I am doing this exercise (2 class problem with 2-dimensional features) and I have solved the linear discriminant function which turns out be y1(x) - y2(x) = 2x1 +2x2

I am having difficulty in finding the class posterior probabilities frm the linear discriminant function obtained.

But I tried this way and got stuck.

We know that yi(x) = ln{p(x|ci)p(Ci)}

from the linear discriminant function obtained

y1(x) = ln{p(x|C1)p(C1)} = 2x1 + 2x2 + y2(x)
ln{p(x|C1)p(C1)} = 2x1 + 2x2 + ln{p(x|C2)p(C2)}
ln[{p(x|C1)p(C1)} - {p(x|C2)p(C2)} = 2x1 + 2x2

Using exponential for both side we get
p(x|C1)p(C1)/p(x|C2)p(C2) = exp(2x1 + 2x2)

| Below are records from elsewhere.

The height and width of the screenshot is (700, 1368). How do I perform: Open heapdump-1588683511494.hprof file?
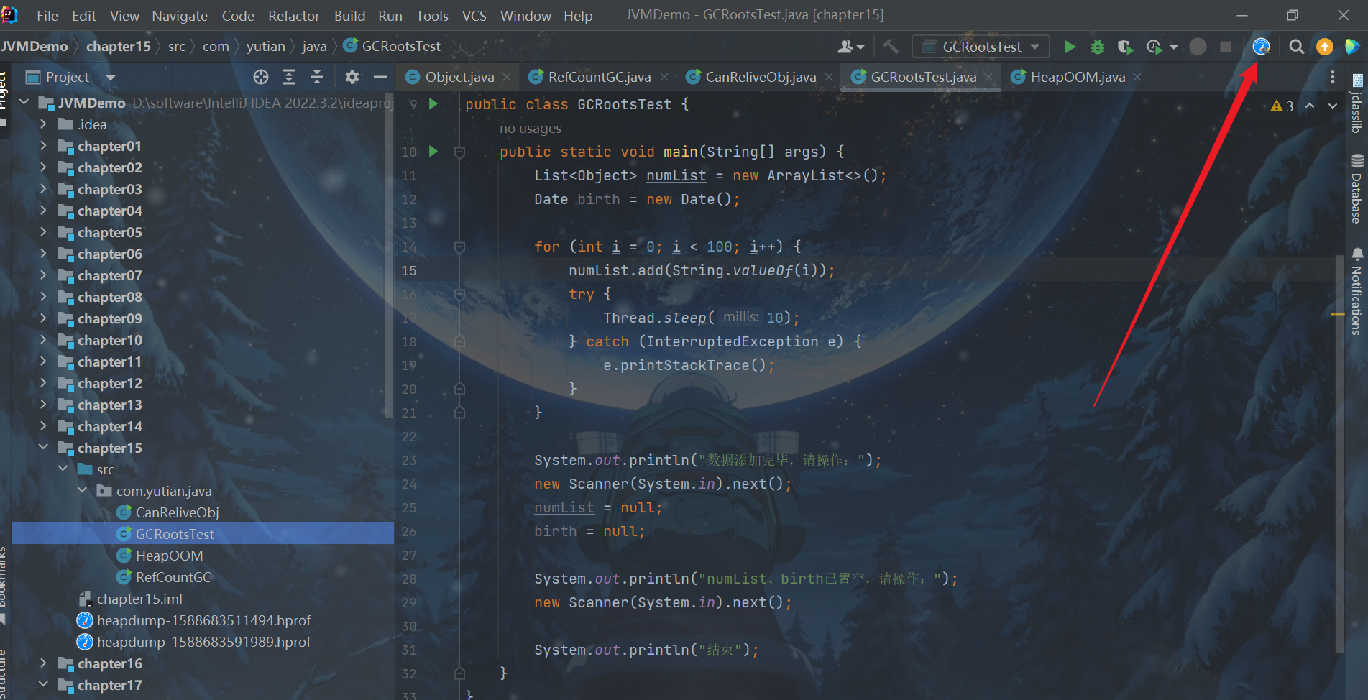[203, 620]
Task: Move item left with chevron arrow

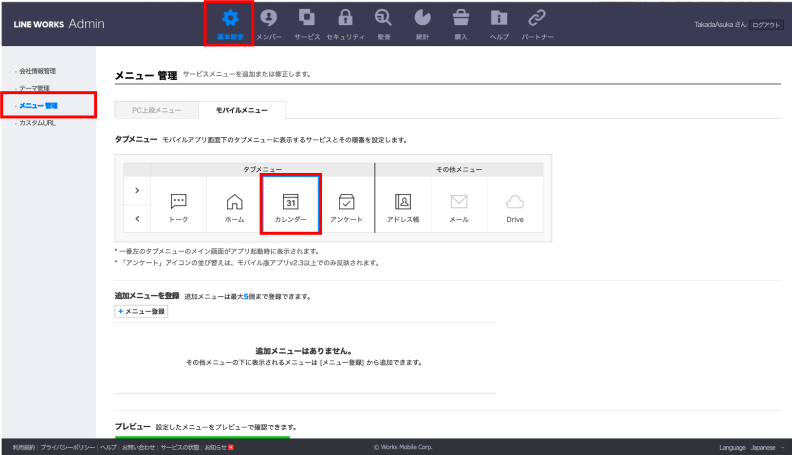Action: [x=137, y=219]
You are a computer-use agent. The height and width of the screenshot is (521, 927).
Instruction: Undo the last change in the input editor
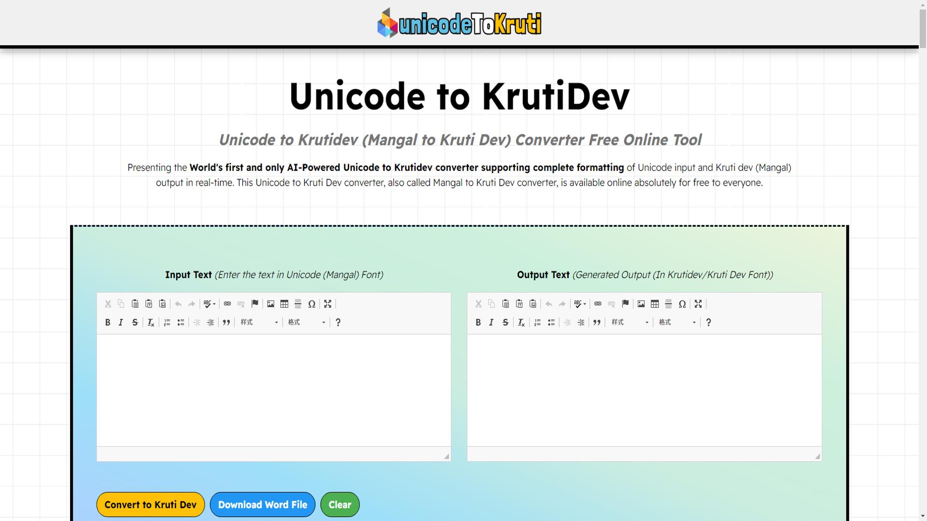(178, 304)
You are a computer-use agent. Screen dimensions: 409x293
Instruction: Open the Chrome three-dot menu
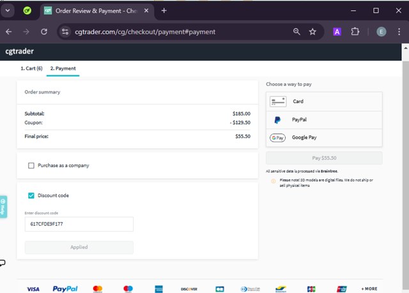tap(400, 31)
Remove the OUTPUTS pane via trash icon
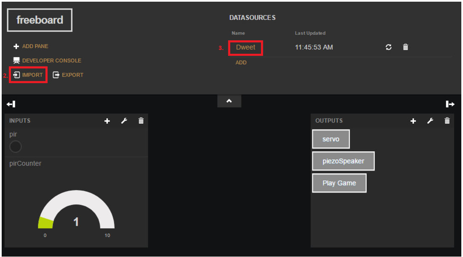The image size is (463, 257). (447, 121)
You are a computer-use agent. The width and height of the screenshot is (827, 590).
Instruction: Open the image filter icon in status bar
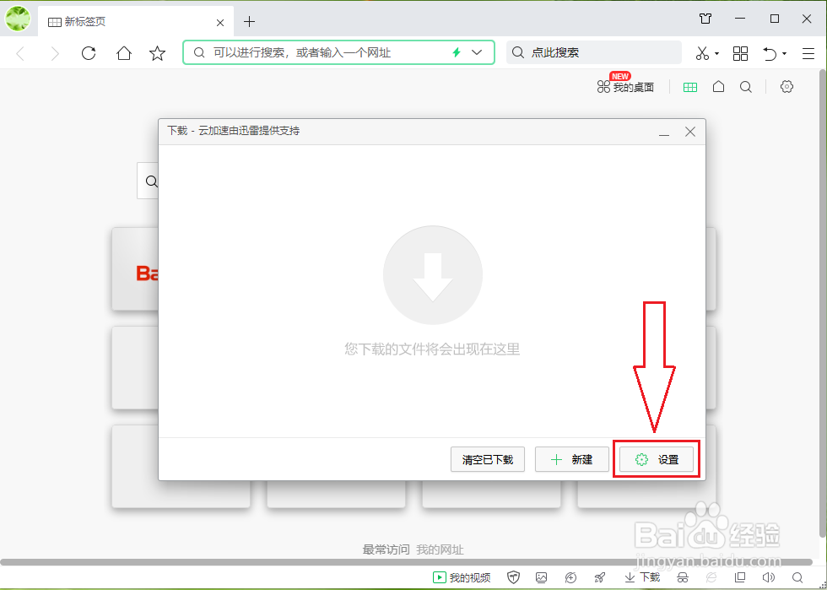(542, 576)
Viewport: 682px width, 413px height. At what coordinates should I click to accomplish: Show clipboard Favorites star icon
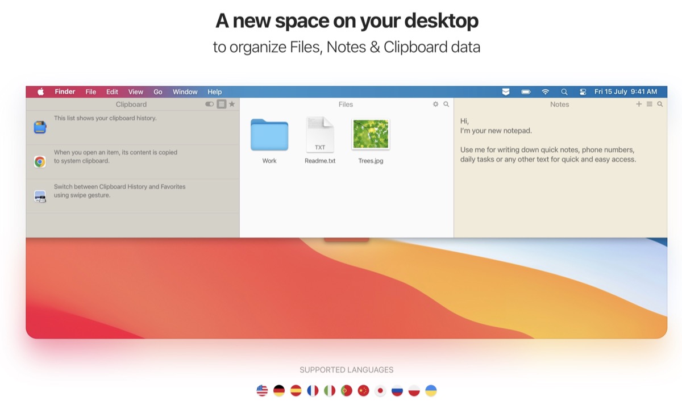pyautogui.click(x=232, y=105)
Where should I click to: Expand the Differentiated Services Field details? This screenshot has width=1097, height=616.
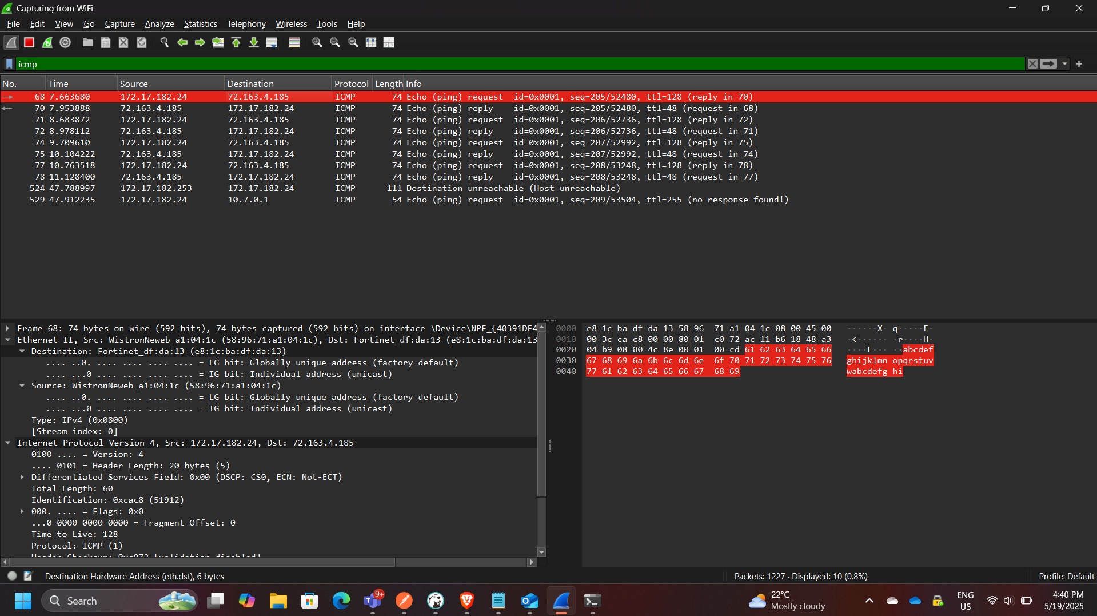click(x=22, y=477)
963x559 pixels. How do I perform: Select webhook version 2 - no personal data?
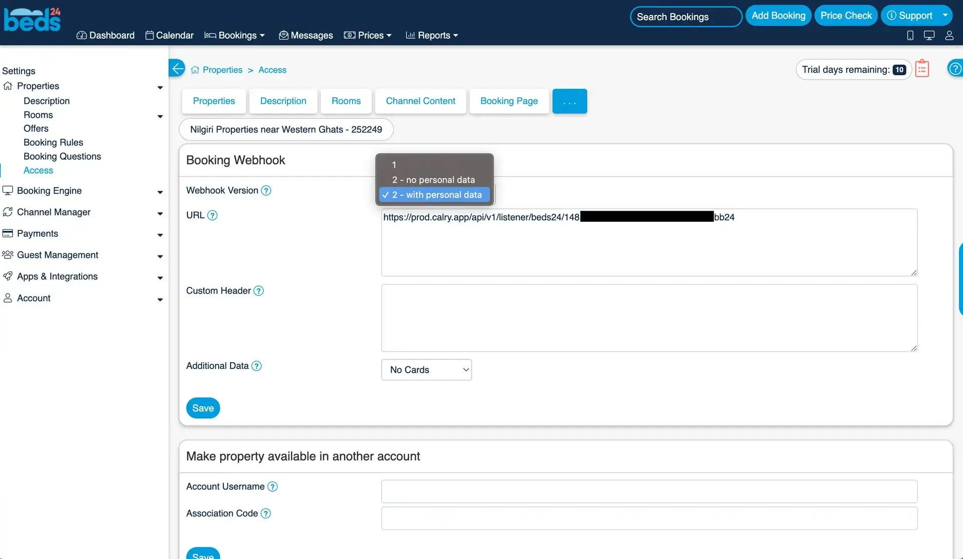[433, 180]
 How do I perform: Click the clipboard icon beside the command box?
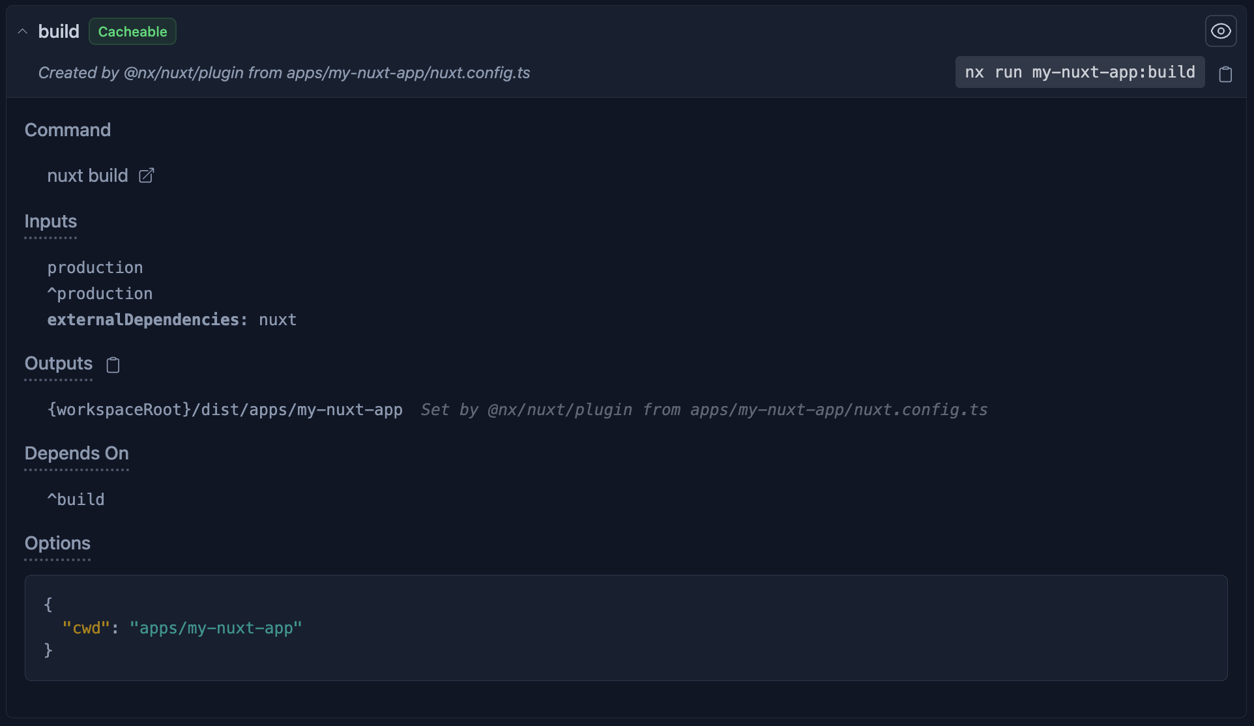tap(1225, 74)
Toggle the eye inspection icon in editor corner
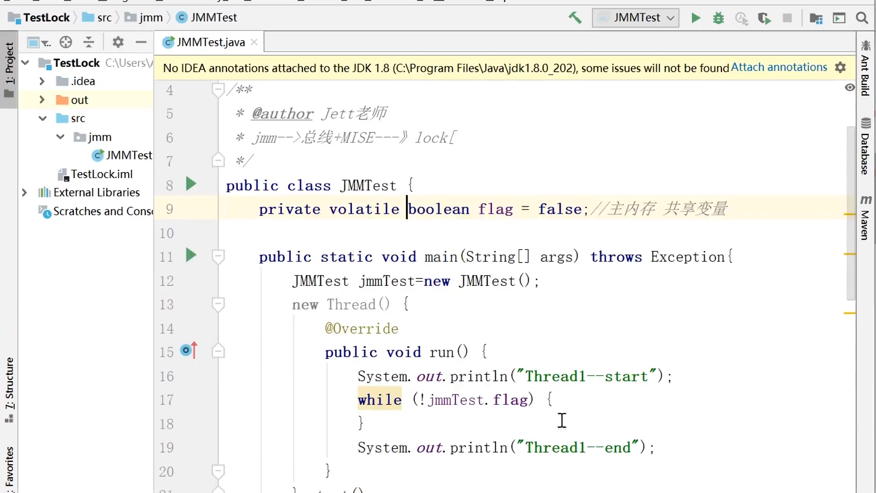Screen dimensions: 876x493 pos(850,87)
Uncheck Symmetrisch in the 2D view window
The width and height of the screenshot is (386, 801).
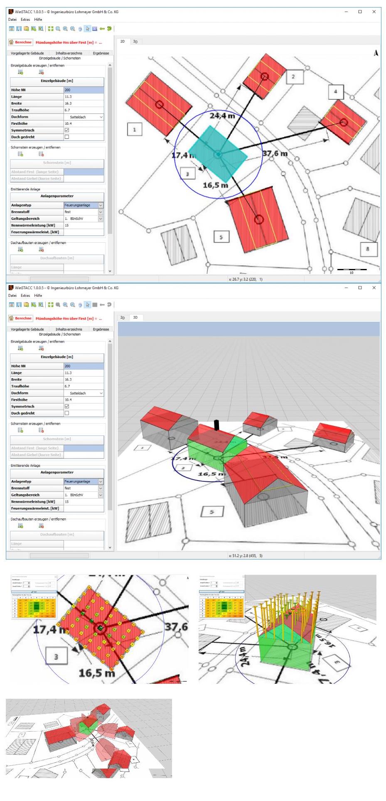(x=67, y=130)
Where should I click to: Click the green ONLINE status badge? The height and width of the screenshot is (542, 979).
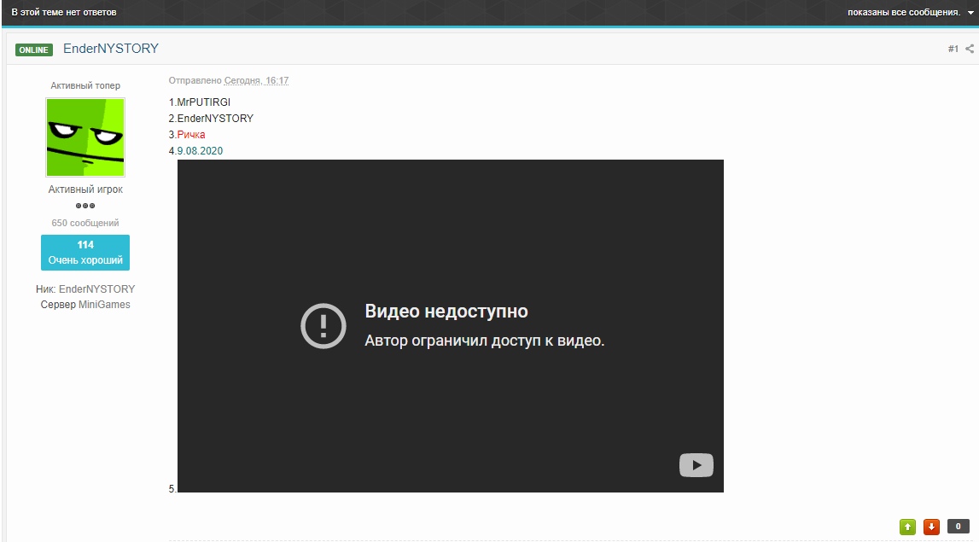click(34, 50)
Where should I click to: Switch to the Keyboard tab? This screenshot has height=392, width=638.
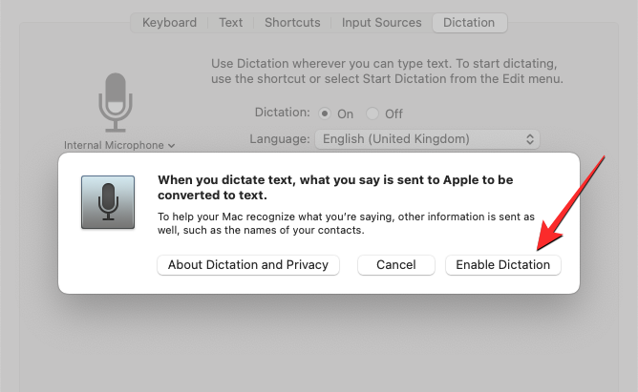[170, 22]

p(C1) and p(C2) are constatnt so we can neglect us giving the following

p(x|C1)/p(x|C2)= exp(2x1 + 2x2)

From this point I am not sure how to separate both posterior probabilities.

plz help...Thank you

Last edited: Nov 17, 2007
2. Nov 17, 2007

### EnumaElish

As long as p(x|C1)/p(x|C2)= exp(2x1 + 2x2) is the only condition that needs to hold, p(x|C1) = exp(2x1), p(x|C2)= exp(-2x2) would satisfy it.